Record set.
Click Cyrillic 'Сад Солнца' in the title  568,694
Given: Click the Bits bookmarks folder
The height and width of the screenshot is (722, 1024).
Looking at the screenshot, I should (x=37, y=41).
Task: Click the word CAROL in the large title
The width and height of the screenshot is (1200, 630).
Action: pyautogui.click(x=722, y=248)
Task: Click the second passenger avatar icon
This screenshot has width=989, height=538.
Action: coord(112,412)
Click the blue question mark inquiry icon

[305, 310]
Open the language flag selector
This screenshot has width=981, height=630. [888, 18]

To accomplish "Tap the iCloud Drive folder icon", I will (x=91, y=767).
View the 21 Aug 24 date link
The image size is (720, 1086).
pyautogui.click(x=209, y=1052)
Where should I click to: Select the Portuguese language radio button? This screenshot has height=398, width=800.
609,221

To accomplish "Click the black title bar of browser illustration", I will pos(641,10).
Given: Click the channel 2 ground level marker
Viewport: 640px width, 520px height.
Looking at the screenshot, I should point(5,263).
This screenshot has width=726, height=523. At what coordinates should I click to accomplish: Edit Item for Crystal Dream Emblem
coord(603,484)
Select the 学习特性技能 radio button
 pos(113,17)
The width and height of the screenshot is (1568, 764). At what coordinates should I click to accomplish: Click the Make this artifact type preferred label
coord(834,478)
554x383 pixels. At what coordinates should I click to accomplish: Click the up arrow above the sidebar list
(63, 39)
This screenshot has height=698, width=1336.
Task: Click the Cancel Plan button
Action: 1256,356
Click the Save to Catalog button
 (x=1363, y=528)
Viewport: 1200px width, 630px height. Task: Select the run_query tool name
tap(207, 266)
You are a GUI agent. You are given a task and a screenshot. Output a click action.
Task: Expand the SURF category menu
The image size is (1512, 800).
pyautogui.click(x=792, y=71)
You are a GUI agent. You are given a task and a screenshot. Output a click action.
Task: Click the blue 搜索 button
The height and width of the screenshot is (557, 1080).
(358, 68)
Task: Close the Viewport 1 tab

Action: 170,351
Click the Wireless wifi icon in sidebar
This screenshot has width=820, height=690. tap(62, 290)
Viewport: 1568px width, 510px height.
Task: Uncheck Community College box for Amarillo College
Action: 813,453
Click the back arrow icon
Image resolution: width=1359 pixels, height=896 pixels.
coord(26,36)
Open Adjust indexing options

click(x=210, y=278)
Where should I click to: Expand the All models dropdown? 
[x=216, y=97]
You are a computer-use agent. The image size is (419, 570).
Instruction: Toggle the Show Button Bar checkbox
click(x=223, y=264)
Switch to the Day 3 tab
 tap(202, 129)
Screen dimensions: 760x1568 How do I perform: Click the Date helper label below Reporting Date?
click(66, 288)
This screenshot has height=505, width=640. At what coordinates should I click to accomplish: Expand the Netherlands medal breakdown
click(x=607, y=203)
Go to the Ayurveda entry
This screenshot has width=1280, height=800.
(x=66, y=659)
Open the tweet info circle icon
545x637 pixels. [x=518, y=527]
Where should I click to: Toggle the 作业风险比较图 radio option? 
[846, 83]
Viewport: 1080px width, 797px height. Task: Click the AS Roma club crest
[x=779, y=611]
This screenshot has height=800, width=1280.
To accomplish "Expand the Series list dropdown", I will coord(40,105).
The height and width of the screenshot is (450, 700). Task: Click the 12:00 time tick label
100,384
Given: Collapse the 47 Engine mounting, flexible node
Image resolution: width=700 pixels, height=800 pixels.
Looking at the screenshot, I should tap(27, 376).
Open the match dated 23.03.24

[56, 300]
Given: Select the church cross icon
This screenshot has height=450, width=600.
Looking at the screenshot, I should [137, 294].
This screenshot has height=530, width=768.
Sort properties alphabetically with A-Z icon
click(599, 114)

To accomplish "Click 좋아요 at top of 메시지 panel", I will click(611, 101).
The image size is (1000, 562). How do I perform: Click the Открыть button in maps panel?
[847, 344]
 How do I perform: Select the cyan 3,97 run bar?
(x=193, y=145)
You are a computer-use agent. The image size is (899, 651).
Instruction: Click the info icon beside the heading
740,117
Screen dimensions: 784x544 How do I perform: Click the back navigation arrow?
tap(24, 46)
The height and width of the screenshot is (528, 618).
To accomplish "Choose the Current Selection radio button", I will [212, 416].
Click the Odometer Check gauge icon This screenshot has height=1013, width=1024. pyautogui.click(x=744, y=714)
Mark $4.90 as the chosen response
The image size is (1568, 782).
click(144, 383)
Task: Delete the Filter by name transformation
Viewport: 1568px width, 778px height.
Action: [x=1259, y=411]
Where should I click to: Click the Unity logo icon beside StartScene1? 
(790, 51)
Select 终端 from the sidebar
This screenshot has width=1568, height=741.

Exercise prompt.
In full and without alteration, transcribe the listing above.

Response.
Click Cyrillic 'Сад Солнца' in the title  568,694
Given: Click the Bits bookmarks folder
The height and width of the screenshot is (722, 1024).
Looking at the screenshot, I should (x=37, y=41).
Task: Click the word CAROL in the large title
The width and height of the screenshot is (1200, 630).
Action: pyautogui.click(x=722, y=248)
Task: Click the second passenger avatar icon
This screenshot has width=989, height=538.
Action: coord(112,412)
Click the blue question mark inquiry icon

[305, 310]
Open the language flag selector
This screenshot has width=981, height=630. [888, 18]

To accomplish "Tap the iCloud Drive folder icon", I will (x=91, y=767).
View the 21 Aug 24 date link
The image size is (720, 1086).
pyautogui.click(x=209, y=1052)
Where should I click to: Select the Portuguese language radio button? This screenshot has height=398, width=800.
609,221

To accomplish "Click the black title bar of browser illustration", I will pos(641,10).
Given: Click the channel 2 ground level marker
Viewport: 640px width, 520px height.
Looking at the screenshot, I should point(5,263).
This screenshot has width=726, height=523. At what coordinates should I click to accomplish: Edit Item for Crystal Dream Emblem
coord(603,484)
Select the 学习特性技能 radio button
 pos(113,17)
The width and height of the screenshot is (1568, 764). At what coordinates should I click to accomplish: Click the Make this artifact type preferred label
coord(834,478)
554x383 pixels. At what coordinates should I click to accomplish: Click the up arrow above the sidebar list
(63, 39)
This screenshot has height=698, width=1336.
Task: Click the Cancel Plan button
Action: 1256,356
Click the Save to Catalog button
 (x=1363, y=528)
Viewport: 1200px width, 630px height. Task: Select the run_query tool name
tap(207, 266)
You are a GUI agent. You are given a task and a screenshot. Output a click action.
Task: Expand the SURF category menu
The image size is (1512, 800).
pyautogui.click(x=792, y=71)
You are a GUI agent. You are given a task and a screenshot. Output a click action.
Task: Click the blue 搜索 button
The height and width of the screenshot is (557, 1080).
(358, 68)
Task: Close the Viewport 1 tab

Action: 170,351
Click the Wireless wifi icon in sidebar
This screenshot has width=820, height=690. tap(62, 290)
Viewport: 1568px width, 510px height.
Task: Uncheck Community College box for Amarillo College
Action: 813,453
Click the back arrow icon
Image resolution: width=1359 pixels, height=896 pixels.
coord(26,36)
Open Adjust indexing options

click(x=210, y=278)
Where should I click to: Expand the All models dropdown? 
[x=216, y=97]
You are a computer-use agent. The image size is (419, 570).
Instruction: Toggle the Show Button Bar checkbox
click(x=223, y=264)
Switch to the Day 3 tab
 tap(202, 129)
Screen dimensions: 760x1568 How do I perform: Click the Date helper label below Reporting Date?
click(66, 288)
This screenshot has height=505, width=640. At what coordinates should I click to accomplish: Expand the Netherlands medal breakdown
click(x=607, y=203)
Go to the Ayurveda entry
This screenshot has width=1280, height=800.
(x=66, y=659)
Open the tweet info circle icon
545x637 pixels. [x=518, y=527]
Where should I click to: Toggle the 作业风险比较图 radio option? 
[846, 83]
Viewport: 1080px width, 797px height. Task: Click the AS Roma club crest
[x=779, y=611]
This screenshot has height=800, width=1280.
To accomplish "Expand the Series list dropdown", I will coord(40,105).
The height and width of the screenshot is (450, 700). Task: Click the 12:00 time tick label
100,384
Given: Collapse the 47 Engine mounting, flexible node
Image resolution: width=700 pixels, height=800 pixels.
Looking at the screenshot, I should tap(27, 376).
Open the match dated 23.03.24

[56, 300]
Given: Select the church cross icon
This screenshot has height=450, width=600.
Looking at the screenshot, I should [137, 294].
This screenshot has height=530, width=768.
Sort properties alphabetically with A-Z icon
click(599, 114)

To accomplish "Click 좋아요 at top of 메시지 panel", I will click(611, 101).
The image size is (1000, 562). How do I perform: Click the Открыть button in maps panel?
[847, 344]
 How do I perform: Select the cyan 3,97 run bar?
(x=193, y=145)
You are a computer-use agent. The image size is (899, 651).
Instruction: Click the info icon beside the heading
740,117
Screen dimensions: 784x544 How do I perform: Click the back navigation arrow?
tap(24, 46)
The height and width of the screenshot is (528, 618).
To accomplish "Choose the Current Selection radio button", I will [212, 416].
Click the Odometer Check gauge icon This screenshot has height=1013, width=1024. pyautogui.click(x=744, y=714)
Mark $4.90 as the chosen response
The image size is (1568, 782).
click(144, 383)
Task: Delete the Filter by name transformation
Viewport: 1568px width, 778px height.
Action: [x=1259, y=411]
Where should I click to: Click the Unity logo icon beside StartScene1? 
(790, 51)
Select 终端 from the sidebar
This screenshot has width=1568, height=741.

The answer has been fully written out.